The CRISP-DM model (Cross Industry Standard Process for Data Mining) is a standard model for data mining that is widely used, cross-industry and publicly available.
This model was developed around 1996 by renowned companies and offers a very good possibility for the meaningful mapping and processing of data-mining projects. The model, which we also use for orientation in our digitalization projects at the Fraunhofer IST, is divided into six phases, whereby individual process phases can also be run through repeatedly. The individual phases are described briefly below, and are illustrated using projects at the Fraunhofer IST as examples.
The first phase of CRISP-DM in surface technology is a fundamental requirement for the successful completion of the project. In this phase, the objectives and requirements of the data mining are defined. The objective should hereby be “smart”, i.e. “specific, measurable, accepted, realistic and timetabled”. This is essential if it is to be possible to determine, after completion of the project, whether the data mining has really been successful.

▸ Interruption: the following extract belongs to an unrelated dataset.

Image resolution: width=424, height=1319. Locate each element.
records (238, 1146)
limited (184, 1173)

With its decades of experience and more than 200 employees, the Fraunhofer IST can look back on outstanding expertise in the field of coating and surface technology and has already implemented numerous digitalization projects. The focus has hereby been directed at a wide variety of issues. One example is the integration of commercially available environmental sensors on the basis of Message Queuing Telemetry Transport (MQTT) via Wi-Fi for the recording of room temperature, air humidity and air pressure, in order to automatically store the aforementioned parameters in databases and to automatically inform employees via E-Mail when threshold values are exceeded or not achieved.
In the second phase of the project, the project objective is compared with the existing data sets. In this phase, a decision is to be made as to whether the data sets are sufficient for achieving the project objective with a good chance of success. If all necessary data are available, the next phase can begin. If the data situation is not sufficient, either the project objective must be redefined or the data must be subsequently entered or collected.

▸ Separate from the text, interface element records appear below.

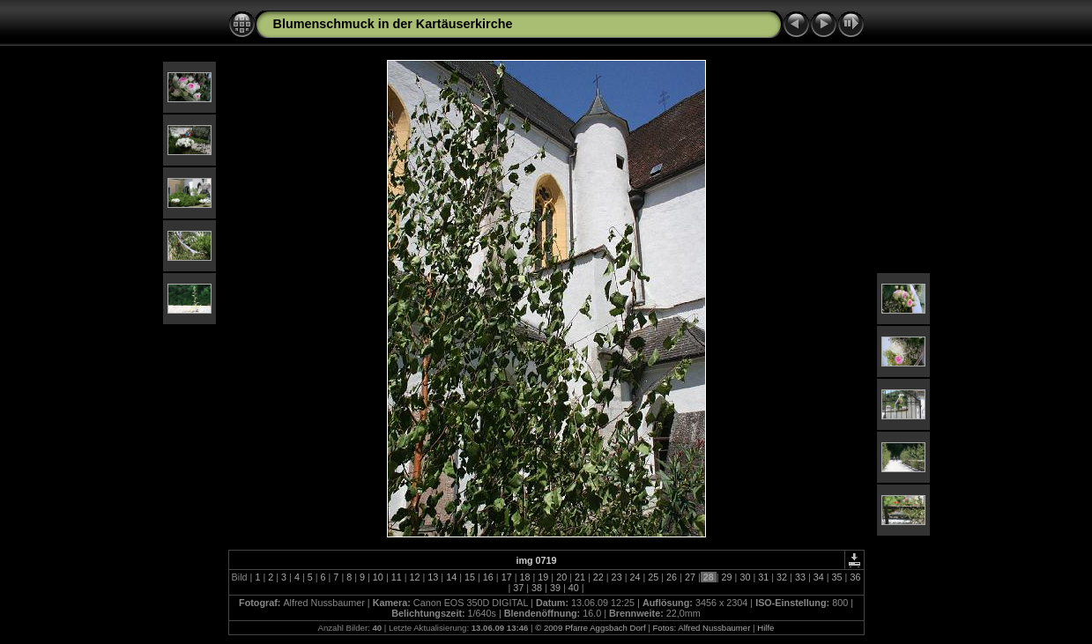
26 (672, 577)
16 (488, 577)
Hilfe (765, 628)
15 (470, 577)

For this purpose, the Fraunhofer IST relies, amongst other things, on Open Platform Communications Unified Architecture (OPC-UA) servers for data provision. These servers have already been implemented in new plant acquisitions, and have also been successfully retrofitted in existing plants. They enable the automated recording and backup of process parameters.
The data is saved in central databases which also contain additional information, e.g. regarding the laboratory environmental conditions, temperature, humidity and air pressure. Furthermore, web pages are made available to employees at the Fraunhofer IST as an upload front end. These upload pages accept practically any document format and also store them in databases in prepared form.

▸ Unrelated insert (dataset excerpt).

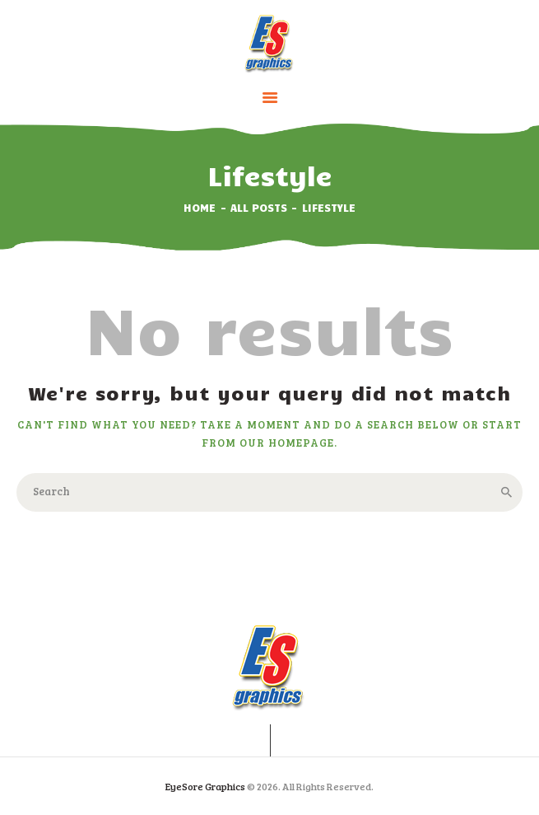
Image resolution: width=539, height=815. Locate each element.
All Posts (258, 207)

After completion of the first two phases, it must be ensured that the data are suitable for the project objective and can now be prepared for the subsequent process. The objective of the third phase is to provide modeling with a data set containing all necessary, correctly formatted values. In order to achieve this, the often different data sources must be merged, errors in the data sets suitably corrected and, if necessary, new variables developed.
For this purpose, the Fraunhofer IST has, for example, developed software tools which make it possible to automatically divide large microscope images into smaller units, to adjust them in terms of brightness, contrast and color space and, furthermore, to provide the file name with additional information. If required, data processing can be performed within databases. For this, new tables are created, which contain the agglomerated information.
In the modeling phase, a suitable method for solving the problem is sought. The possible methods encompass the utilization of simple statistics, semi-empirical models or machine-learning algorithms right through to neural networks.
At the Fraunhofer IST, machine-learning algorithms are applied in cooperation with partners for the prediction of layer properties and process parameters, and neural networks are used in image recognition.
In the modeling phase, solely the model is tested. In the evaluation phase, the aim is to test the entire processing routine and to clarify whether the process from data acquisition through processing and modeling functions reliably. These so-called pipelines should also be robustly tolerant of errors such as the omission of data.
In the final phase, the project is integrated into the company processes. All digitalization projects developed at the Fraunhofer IST are prepared in Docker containers and can therefore also be ported very easily to other systems.